= Exercise brief =
Would you print the material exactly, starting at its first line and ending at the line holding "Open explorer panel more actions ellipsis"?

*** Opening Material for this task ***

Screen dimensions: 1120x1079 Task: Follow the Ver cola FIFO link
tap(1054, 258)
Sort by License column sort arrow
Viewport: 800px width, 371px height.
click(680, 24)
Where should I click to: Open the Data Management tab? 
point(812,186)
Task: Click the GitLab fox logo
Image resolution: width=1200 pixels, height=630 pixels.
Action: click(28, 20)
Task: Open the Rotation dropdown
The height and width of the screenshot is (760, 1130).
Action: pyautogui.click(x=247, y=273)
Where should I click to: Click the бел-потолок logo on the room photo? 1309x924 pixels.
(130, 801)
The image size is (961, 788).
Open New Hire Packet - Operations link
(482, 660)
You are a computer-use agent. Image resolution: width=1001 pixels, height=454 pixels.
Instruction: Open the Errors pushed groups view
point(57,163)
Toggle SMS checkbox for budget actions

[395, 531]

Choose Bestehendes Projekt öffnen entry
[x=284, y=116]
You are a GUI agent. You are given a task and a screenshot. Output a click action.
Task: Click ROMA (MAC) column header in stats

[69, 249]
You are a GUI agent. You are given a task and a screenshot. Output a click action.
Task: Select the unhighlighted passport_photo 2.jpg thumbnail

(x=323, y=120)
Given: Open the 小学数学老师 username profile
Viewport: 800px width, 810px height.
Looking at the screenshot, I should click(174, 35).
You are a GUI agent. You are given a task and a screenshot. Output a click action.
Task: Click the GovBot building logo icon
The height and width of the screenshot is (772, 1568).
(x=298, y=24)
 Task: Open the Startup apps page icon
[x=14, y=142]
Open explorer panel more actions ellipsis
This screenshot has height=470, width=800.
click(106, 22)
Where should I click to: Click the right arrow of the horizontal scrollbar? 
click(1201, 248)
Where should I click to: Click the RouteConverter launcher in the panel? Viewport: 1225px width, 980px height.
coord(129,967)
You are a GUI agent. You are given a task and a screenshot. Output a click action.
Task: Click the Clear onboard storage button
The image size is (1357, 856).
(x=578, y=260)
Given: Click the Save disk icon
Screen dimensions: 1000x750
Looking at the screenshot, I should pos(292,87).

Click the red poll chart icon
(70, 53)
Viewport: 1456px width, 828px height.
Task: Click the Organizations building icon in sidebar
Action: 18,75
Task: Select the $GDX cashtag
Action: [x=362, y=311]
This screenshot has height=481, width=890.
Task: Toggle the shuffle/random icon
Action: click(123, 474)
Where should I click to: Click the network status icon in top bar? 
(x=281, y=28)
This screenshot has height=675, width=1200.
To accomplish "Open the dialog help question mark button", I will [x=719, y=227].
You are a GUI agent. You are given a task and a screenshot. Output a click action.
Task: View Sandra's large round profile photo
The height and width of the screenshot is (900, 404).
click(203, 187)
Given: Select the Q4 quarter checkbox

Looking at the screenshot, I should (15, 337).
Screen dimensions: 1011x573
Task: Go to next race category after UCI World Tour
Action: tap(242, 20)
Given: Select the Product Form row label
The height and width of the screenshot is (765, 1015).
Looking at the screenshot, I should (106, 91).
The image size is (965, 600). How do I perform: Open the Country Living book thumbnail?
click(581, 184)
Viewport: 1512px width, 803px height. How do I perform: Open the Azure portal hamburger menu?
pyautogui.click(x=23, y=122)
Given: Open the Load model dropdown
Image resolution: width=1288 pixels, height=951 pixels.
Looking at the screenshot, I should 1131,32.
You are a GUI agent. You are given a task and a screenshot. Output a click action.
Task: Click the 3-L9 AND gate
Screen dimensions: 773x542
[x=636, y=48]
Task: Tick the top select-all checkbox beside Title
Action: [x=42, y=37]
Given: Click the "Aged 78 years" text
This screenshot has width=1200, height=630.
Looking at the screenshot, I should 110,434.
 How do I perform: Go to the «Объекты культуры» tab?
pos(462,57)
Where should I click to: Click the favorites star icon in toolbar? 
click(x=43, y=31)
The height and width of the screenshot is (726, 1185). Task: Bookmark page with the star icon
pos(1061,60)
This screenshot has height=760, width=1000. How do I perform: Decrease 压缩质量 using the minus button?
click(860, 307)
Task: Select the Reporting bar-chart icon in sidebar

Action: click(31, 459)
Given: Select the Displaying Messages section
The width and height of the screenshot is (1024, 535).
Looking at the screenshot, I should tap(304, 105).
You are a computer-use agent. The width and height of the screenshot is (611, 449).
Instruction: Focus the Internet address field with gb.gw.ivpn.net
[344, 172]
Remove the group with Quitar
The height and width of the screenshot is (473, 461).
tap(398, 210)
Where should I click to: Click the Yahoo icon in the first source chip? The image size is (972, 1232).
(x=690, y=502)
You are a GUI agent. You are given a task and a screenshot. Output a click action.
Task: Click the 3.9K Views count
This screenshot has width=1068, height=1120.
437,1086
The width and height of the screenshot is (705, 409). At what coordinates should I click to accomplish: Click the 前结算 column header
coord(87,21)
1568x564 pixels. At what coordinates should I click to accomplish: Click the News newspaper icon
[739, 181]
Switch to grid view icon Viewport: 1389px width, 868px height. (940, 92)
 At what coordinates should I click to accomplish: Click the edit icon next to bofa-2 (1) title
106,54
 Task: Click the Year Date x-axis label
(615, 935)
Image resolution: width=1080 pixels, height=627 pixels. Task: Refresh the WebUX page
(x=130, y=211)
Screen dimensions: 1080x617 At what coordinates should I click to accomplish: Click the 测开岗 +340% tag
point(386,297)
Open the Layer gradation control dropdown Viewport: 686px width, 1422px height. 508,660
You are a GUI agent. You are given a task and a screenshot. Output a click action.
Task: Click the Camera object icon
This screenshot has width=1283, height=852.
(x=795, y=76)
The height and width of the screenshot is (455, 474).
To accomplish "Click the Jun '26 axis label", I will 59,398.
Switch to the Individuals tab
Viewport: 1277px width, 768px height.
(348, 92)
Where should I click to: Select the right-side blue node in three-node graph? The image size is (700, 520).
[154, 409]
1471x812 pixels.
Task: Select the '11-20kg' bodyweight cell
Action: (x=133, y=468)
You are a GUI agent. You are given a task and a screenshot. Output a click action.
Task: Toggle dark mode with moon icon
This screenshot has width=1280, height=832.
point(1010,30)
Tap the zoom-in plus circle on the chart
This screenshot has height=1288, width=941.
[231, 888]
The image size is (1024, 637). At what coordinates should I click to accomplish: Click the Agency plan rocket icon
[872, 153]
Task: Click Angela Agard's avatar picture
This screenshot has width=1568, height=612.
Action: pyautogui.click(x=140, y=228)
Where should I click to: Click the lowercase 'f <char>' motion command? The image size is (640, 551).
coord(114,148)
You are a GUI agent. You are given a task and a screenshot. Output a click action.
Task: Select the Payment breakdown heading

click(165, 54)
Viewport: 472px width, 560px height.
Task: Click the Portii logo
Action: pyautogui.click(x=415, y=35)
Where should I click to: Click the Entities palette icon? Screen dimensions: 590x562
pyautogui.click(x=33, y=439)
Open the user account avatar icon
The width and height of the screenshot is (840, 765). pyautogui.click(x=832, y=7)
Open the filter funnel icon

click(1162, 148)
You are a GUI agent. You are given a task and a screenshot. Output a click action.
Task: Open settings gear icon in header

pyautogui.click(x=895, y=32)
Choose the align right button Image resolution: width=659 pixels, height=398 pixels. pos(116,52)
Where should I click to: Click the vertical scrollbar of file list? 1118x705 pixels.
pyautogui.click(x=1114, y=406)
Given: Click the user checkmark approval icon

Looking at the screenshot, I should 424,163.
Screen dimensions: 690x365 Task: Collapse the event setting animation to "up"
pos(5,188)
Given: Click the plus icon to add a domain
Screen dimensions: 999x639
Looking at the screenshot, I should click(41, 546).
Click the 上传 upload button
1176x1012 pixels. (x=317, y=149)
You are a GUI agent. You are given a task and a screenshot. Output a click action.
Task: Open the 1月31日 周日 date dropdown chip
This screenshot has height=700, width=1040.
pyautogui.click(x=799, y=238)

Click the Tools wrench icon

*** Closing Material for this task ***

= The completed task =
Screen dimensions: 1120x1079 Task: Follow the Ver cola FIFO link
tap(1054, 258)
Sort by License column sort arrow
Viewport: 800px width, 371px height.
click(680, 24)
Where should I click to: Open the Data Management tab? 
point(812,186)
Task: Click the GitLab fox logo
Image resolution: width=1200 pixels, height=630 pixels.
Action: click(28, 20)
Task: Open the Rotation dropdown
The height and width of the screenshot is (760, 1130).
Action: pyautogui.click(x=247, y=273)
Where should I click to: Click the бел-потолок logo on the room photo? 1309x924 pixels.
(130, 801)
The image size is (961, 788).
Open New Hire Packet - Operations link
(482, 660)
You are a computer-use agent. Image resolution: width=1001 pixels, height=454 pixels.
Instruction: Open the Errors pushed groups view
point(57,163)
Toggle SMS checkbox for budget actions

[395, 531]

Choose Bestehendes Projekt öffnen entry
[x=284, y=116]
You are a GUI agent. You are given a task and a screenshot. Output a click action.
Task: Click ROMA (MAC) column header in stats

[69, 249]
You are a GUI agent. You are given a task and a screenshot. Output a click action.
Task: Select the unhighlighted passport_photo 2.jpg thumbnail

(x=323, y=120)
Given: Open the 小学数学老师 username profile
Viewport: 800px width, 810px height.
Looking at the screenshot, I should click(174, 35).
You are a GUI agent. You are given a task and a screenshot. Output a click action.
Task: Click the GovBot building logo icon
The height and width of the screenshot is (772, 1568).
(x=298, y=24)
 Task: Open the Startup apps page icon
[x=14, y=142]
Open explorer panel more actions ellipsis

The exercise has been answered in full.